Task objective> Tally every line in the data that has the word "agent" and report only the total.

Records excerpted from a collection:
>>>

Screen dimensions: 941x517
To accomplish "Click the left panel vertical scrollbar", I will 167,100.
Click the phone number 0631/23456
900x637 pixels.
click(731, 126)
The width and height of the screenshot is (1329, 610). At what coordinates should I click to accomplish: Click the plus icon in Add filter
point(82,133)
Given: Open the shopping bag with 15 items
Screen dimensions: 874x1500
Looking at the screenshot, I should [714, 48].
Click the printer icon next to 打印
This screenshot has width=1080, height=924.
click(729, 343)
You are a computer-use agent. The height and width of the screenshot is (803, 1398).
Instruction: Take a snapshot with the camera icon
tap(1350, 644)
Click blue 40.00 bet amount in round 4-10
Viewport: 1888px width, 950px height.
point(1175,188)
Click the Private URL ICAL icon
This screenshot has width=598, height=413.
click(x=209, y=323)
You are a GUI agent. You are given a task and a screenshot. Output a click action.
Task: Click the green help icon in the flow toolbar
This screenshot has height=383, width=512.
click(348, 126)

<<<

Solution for this task> 2